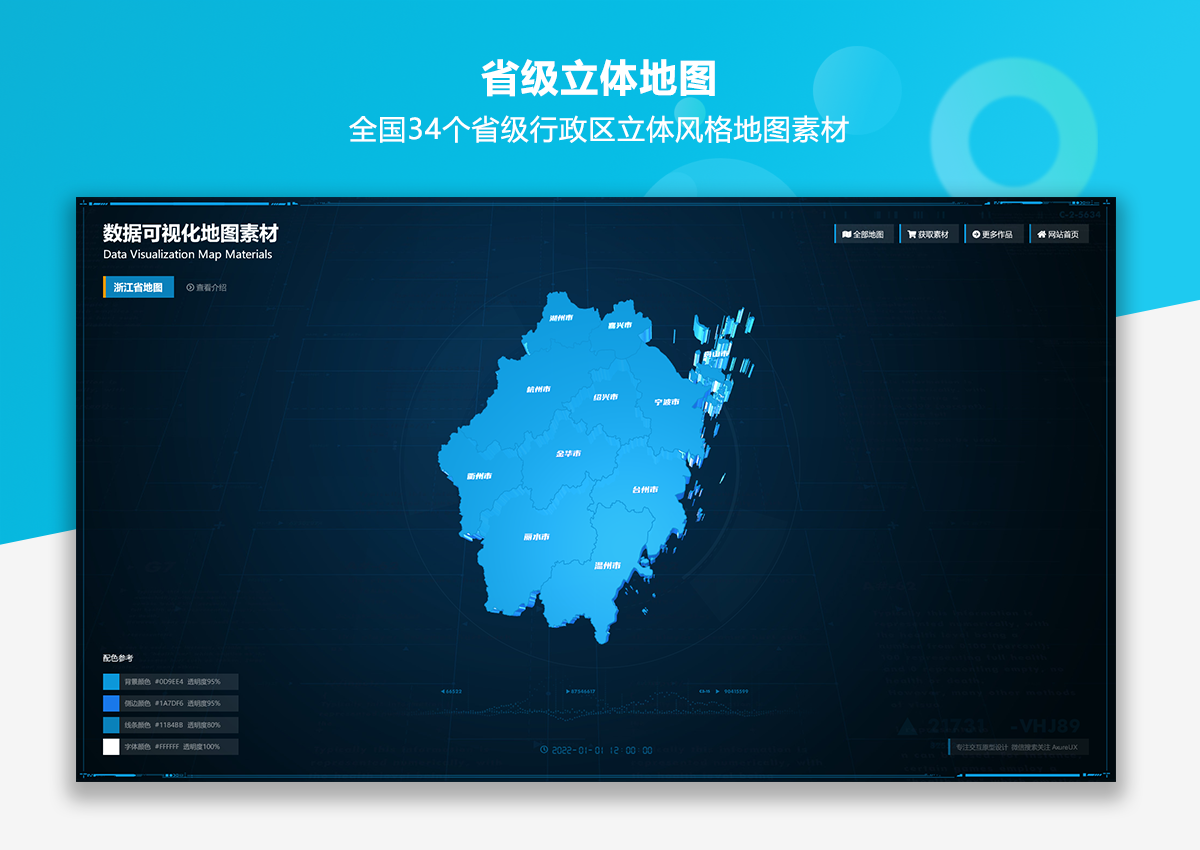1200x850 pixels.
Task: Click the 台州市 region on the map
Action: click(x=645, y=490)
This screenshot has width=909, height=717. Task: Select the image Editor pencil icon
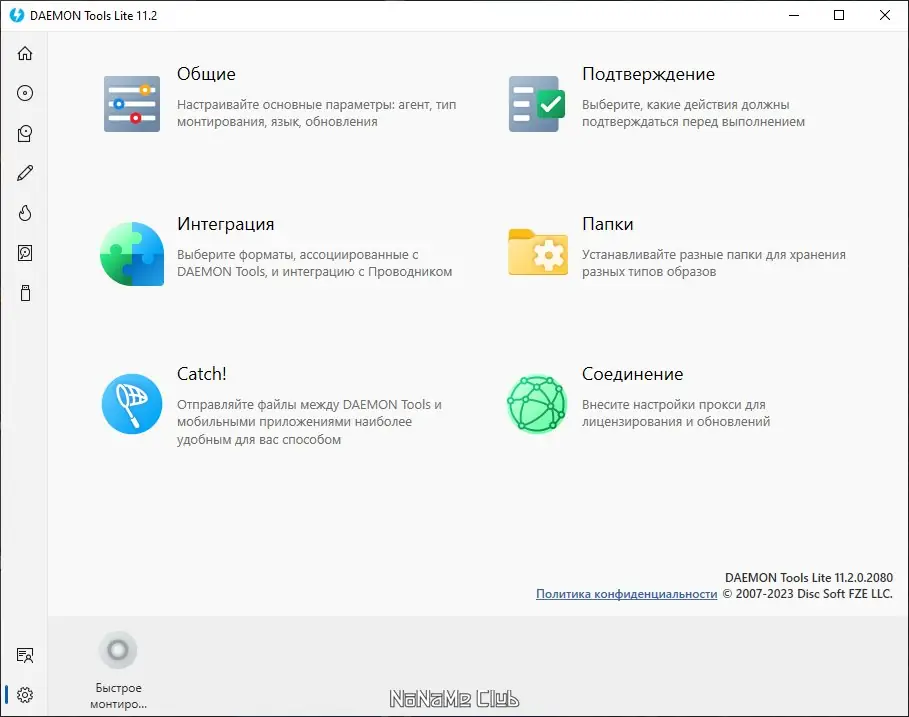point(25,173)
------------------------------
--- What you will do ---
Everything from the line with "This screenshot has" through the final line of the material is to be returned exactly, both ends included, apart from the pictures.

--- Result of this task ---
This screenshot has width=909, height=717. Task: Select the image Editor pencil icon
point(25,173)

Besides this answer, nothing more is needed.